Schizoaffektive Störung & Depressionen: Gemeinsam Menschen sein.

Name: Karolina De Valerio, Dr. theol., EX-IN Genesungsbegleiterin

Diagnosen: Schizoaffektive Störung, Depressionen

Jahrgang: 1961

Beschäftigt sich mit Klient*innen: Betroffene von Depression und deren Angehörige

Hilfsangebote: Schreibwerkstatt, Peer-Beratungstelefon, Stammtisch, jeweils für Betroffene und Angehörige, Vorträge, Lesungen, Patientenperspektive vertreten in Forschungsprojekten

 

Auf welchem Gebiet bist du Expert*in und wieso gerade zu diesem Thema?

Im Reden und Schreiben über die Brüchigkeit unseres Lebens durch die Erfahrung eigener langer schwerer Krankheit und der meines Vaters.

 

Welche Vorurteile bzw. falschen Vorstellungen gibt es in der Gesellschaft zum jeweiligen Erkrankungsbild?

Depression nicht ernst nehmen oder im Gegenteil dramatisieren, Betroffenen wenig zutrauen und sie abstempeln: einmal krank, immer krank, z.B. immer übersensibel, immer schwarzsehend. Menschen, die von psychischer Erkrankung genesen sind, kommen in den Medien auch kaum vor!

 

Wie hilfst du betroffenen Menschen ganz persönlich und welche hilfreichen Therapiemöglichkeiten gibt es deiner Meinung nach?

Selbsthilfe stärken, in Würde zu sich stehen lernen und Ressourcen sehen statt Defizite, sich selbst loben und lieben lernen, in und an Krisen wachsen in allen erprobten Therapieformen.

 

Inwieweit ist deiner Meinung nach eine Heilung, ein gutes Leben mit der Krankheit möglich?

Ich habe umdenken gelernt: weg von Perfektionismus und Leistung als Lebensmotivation. Leben ist mir geschenkt. Ich möchte meine Vergangenheit annehmen, mich wert schätzen. Ich bin auf dem Weg zu mir. Das ist harte Lebensarbeit, die zusammen gelingt (Freund*innen, Therapeut*innen, Arbeit, Hobbies wie Singen, Handarbeiten)

 

Welche besonderen Fähigkeiten haben Betroffene?

Krisenerfahrung und Umgang mit Krisen! Betroffene zeigen, dass nicht alles machbar ist, nicht jede*r alles kann: denn Familie und Herkunft, auch genetische Disposition kann sich niemand aussuchen und schwere Bedingungen in Kindheit und Jugend haben langwierige Folgen.

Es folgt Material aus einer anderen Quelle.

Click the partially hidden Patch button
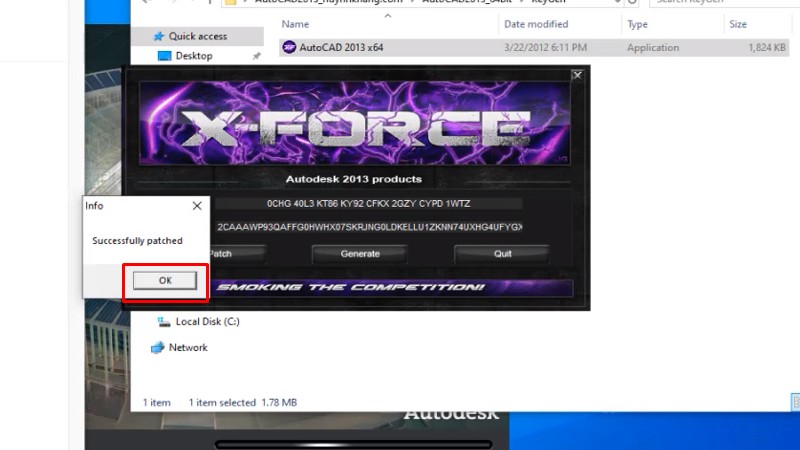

Betroffene sind die Achillesferse unserer Leistungsgesellschaft mit ständiger Erreichbarkeit, Mobilität, Freizeitstress, Optimierungswut. Betroffene zeigen, dass es Grenzen gibt und dass mentale Gesundheit nicht selbstverständlich ist.

Als Genesungsbegleiterin möchte ich Stimme und Gesicht zeigen, Mut machen: es ändert sich, Leben gelingt wieder, auch mit Einschränkungen. Gemeinsam Erfahrungswissen teilen, sich begleiten, gemeinsam für unsere Menschenrechte kämpfen und gemeinsam Menschen sein in allen seelischen Facetten.